(GIVEN RECORDS begins)

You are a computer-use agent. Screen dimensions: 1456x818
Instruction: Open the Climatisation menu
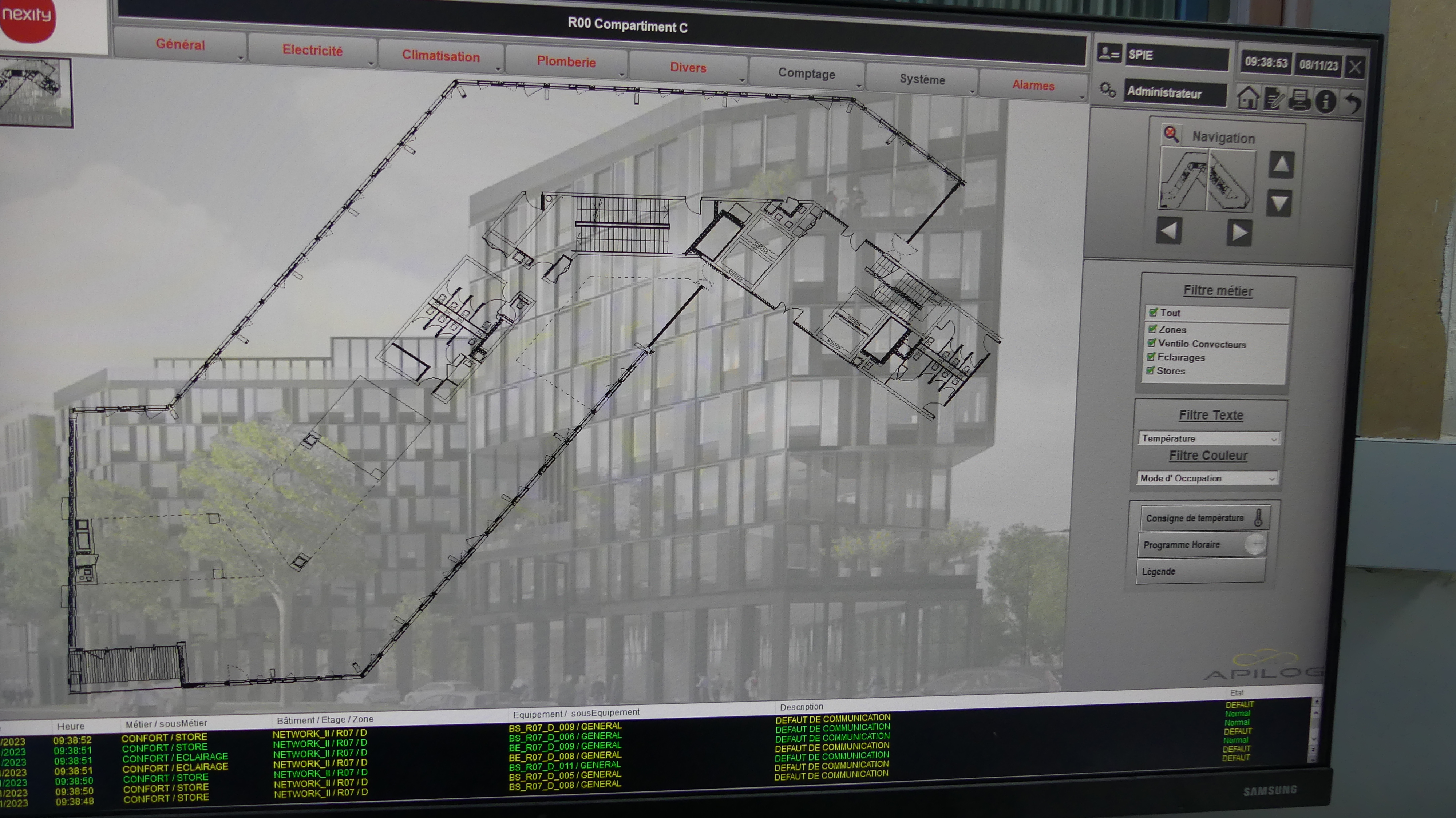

(GIVEN RECORDS ends)
(GIVEN RECORDS begins)

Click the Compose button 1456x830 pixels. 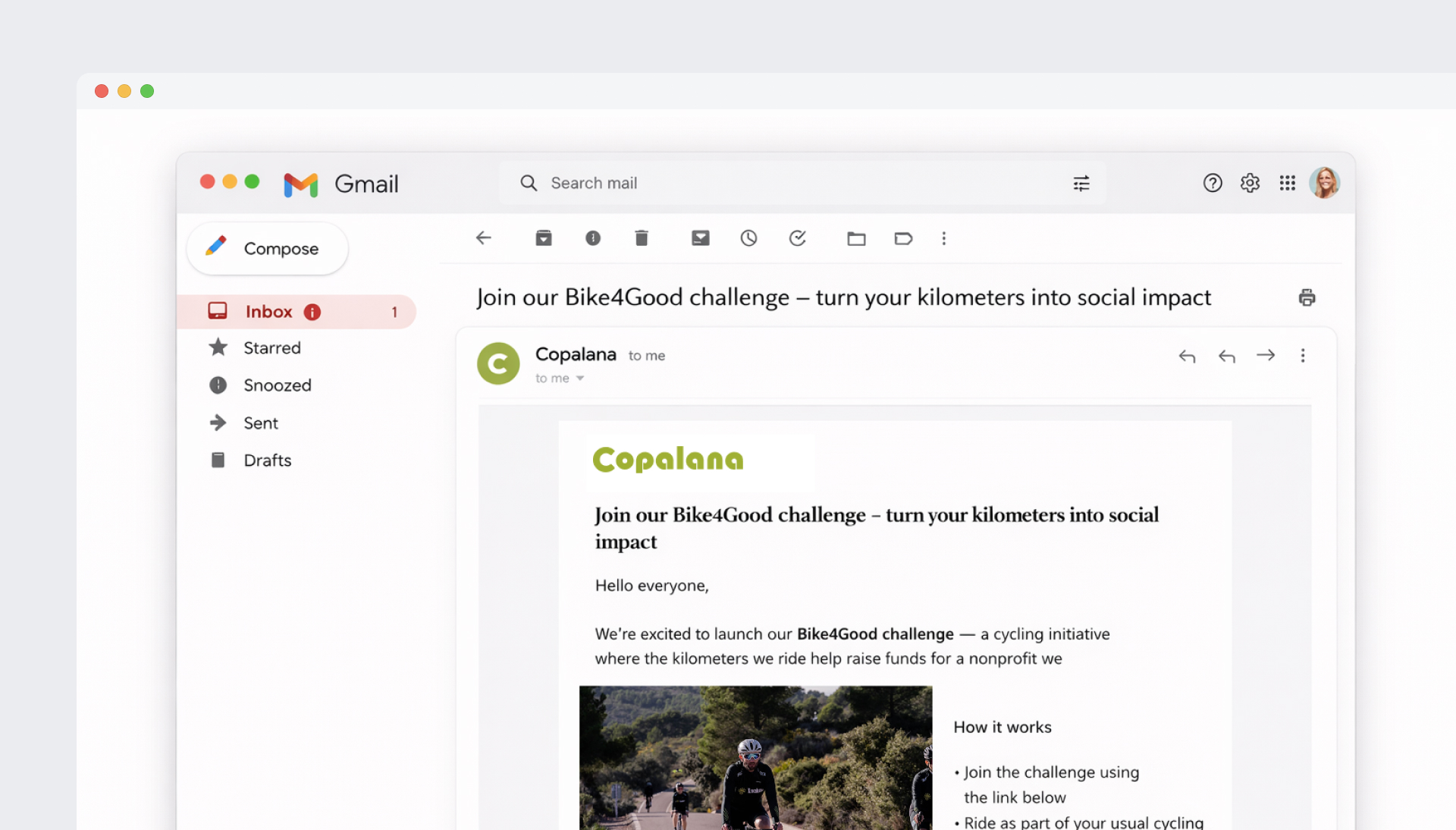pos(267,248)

(GIVEN RECORDS ends)
(GIVEN RECORDS begins)

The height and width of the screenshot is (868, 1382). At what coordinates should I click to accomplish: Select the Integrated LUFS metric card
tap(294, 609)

(GIVEN RECORDS ends)

In the listing above, find the line containing "You are a computer-use" and the line containing "Instruction: Open the Climatisation menu", then retype both and every line between them exactly, with nothing else.

TASK ANSWER:
You are a computer-use agent. Screen dimensions: 1456x818
Instruction: Open the Climatisation menu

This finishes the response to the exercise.